• _GOAL OF THE EXERCISE_:
Below is some data. Retype exactly the lines starting at the one with "At what coordinates should I click to accomplish: Select" and ending at the one with "You are a computer-use agent. Viewport: 724px".

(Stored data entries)
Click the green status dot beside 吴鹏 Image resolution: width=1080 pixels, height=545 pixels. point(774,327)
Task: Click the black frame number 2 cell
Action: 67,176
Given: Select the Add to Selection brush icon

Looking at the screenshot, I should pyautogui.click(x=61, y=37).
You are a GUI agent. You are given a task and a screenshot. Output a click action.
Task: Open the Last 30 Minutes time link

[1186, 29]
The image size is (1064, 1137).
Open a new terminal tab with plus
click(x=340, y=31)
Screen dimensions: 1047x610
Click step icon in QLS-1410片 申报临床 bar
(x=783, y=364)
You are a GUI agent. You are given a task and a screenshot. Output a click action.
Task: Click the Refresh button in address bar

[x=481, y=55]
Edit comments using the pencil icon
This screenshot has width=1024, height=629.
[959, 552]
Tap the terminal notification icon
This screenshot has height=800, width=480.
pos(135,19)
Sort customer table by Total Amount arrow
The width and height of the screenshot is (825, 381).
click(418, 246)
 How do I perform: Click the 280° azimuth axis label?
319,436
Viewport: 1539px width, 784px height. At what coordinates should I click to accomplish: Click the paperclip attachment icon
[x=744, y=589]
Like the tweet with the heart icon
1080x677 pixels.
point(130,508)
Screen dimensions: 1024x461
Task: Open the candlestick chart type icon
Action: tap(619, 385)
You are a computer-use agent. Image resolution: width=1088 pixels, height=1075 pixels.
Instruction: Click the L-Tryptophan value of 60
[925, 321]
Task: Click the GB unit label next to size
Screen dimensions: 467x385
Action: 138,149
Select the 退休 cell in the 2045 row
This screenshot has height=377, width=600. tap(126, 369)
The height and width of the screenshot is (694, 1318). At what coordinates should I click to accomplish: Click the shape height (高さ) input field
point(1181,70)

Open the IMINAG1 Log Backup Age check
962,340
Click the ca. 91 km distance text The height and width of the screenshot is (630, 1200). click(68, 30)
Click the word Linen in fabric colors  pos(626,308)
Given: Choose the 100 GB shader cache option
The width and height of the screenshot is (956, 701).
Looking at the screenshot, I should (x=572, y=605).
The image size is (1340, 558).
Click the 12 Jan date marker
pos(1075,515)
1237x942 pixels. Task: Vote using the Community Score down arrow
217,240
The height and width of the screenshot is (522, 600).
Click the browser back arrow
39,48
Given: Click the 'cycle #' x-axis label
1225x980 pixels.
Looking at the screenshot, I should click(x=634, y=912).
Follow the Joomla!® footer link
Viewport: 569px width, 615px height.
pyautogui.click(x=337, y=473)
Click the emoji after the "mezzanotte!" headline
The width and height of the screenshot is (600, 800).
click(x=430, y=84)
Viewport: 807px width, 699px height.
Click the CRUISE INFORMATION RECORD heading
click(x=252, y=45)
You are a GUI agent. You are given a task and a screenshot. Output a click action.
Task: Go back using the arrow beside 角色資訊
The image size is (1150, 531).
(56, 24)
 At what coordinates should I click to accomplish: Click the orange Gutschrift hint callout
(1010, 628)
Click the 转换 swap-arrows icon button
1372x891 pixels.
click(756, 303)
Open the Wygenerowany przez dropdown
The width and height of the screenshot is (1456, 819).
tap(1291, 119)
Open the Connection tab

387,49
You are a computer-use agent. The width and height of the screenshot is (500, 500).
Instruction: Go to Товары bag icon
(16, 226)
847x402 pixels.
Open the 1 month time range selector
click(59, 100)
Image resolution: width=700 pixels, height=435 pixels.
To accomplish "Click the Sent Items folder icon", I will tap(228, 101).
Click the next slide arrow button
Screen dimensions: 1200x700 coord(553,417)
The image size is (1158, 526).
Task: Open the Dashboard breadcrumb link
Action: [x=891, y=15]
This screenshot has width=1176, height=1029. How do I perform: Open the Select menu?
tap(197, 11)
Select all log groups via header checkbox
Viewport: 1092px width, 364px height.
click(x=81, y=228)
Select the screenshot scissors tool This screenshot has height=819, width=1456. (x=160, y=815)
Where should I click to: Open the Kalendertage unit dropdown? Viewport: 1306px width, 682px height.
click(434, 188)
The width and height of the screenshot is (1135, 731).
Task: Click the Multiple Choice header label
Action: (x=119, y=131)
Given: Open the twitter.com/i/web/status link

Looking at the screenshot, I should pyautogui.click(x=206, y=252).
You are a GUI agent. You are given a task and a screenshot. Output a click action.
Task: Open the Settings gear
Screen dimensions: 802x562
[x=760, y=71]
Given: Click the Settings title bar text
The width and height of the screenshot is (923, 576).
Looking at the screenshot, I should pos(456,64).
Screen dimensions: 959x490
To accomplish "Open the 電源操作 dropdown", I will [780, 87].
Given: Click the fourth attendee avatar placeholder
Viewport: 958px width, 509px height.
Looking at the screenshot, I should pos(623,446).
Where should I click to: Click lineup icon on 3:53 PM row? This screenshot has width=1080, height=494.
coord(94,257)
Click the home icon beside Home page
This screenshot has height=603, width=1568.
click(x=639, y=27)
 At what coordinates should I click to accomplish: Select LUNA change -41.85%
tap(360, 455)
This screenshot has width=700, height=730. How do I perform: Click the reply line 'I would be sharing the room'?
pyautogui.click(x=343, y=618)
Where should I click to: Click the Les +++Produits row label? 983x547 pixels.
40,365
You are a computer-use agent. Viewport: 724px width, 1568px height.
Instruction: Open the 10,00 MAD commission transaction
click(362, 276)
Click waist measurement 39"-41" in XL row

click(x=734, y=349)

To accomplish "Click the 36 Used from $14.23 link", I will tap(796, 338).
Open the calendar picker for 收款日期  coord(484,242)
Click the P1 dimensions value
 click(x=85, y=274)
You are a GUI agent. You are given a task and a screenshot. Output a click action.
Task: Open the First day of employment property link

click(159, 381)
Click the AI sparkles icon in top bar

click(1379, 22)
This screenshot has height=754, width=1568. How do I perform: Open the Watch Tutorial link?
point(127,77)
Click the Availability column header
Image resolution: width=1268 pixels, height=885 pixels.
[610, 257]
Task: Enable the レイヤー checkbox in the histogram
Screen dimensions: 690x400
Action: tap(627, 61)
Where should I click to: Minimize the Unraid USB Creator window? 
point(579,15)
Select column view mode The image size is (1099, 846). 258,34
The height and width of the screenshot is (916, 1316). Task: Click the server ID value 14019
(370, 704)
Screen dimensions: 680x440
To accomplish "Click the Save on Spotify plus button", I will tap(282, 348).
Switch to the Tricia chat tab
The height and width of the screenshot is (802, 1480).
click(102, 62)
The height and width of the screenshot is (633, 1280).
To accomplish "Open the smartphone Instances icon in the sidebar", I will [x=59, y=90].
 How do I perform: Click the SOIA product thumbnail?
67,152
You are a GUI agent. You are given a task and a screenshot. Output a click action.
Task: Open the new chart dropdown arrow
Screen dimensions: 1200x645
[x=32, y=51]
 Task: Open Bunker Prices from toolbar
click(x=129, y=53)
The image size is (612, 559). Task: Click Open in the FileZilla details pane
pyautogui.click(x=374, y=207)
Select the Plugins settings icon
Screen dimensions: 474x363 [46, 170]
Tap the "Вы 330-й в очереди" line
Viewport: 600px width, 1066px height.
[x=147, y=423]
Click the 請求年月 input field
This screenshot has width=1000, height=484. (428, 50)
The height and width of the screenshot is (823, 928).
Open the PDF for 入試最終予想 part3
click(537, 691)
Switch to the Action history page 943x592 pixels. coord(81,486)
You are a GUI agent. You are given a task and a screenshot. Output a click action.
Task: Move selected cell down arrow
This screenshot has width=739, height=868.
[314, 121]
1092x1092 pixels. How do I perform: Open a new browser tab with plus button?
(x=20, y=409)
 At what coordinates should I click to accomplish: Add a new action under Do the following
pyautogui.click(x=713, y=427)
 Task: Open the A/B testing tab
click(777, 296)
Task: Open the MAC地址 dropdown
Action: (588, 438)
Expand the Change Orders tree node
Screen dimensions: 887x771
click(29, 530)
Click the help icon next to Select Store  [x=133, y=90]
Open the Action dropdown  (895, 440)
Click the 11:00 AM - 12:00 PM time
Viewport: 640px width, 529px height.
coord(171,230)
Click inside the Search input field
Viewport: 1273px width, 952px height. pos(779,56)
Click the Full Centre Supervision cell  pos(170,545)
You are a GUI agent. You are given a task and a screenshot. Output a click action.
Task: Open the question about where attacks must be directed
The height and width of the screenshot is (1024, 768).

• _TASK OUTPUT_:
 At what coordinates should I click to accomplish: Select LUNA change -41.85%
tap(360, 455)
This screenshot has width=700, height=730. How do I perform: Click the reply line 'I would be sharing the room'?
pyautogui.click(x=343, y=618)
Where should I click to: Click the Les +++Produits row label? 983x547 pixels.
40,365
You are a computer-use agent. Viewport: 724px width, 1568px height.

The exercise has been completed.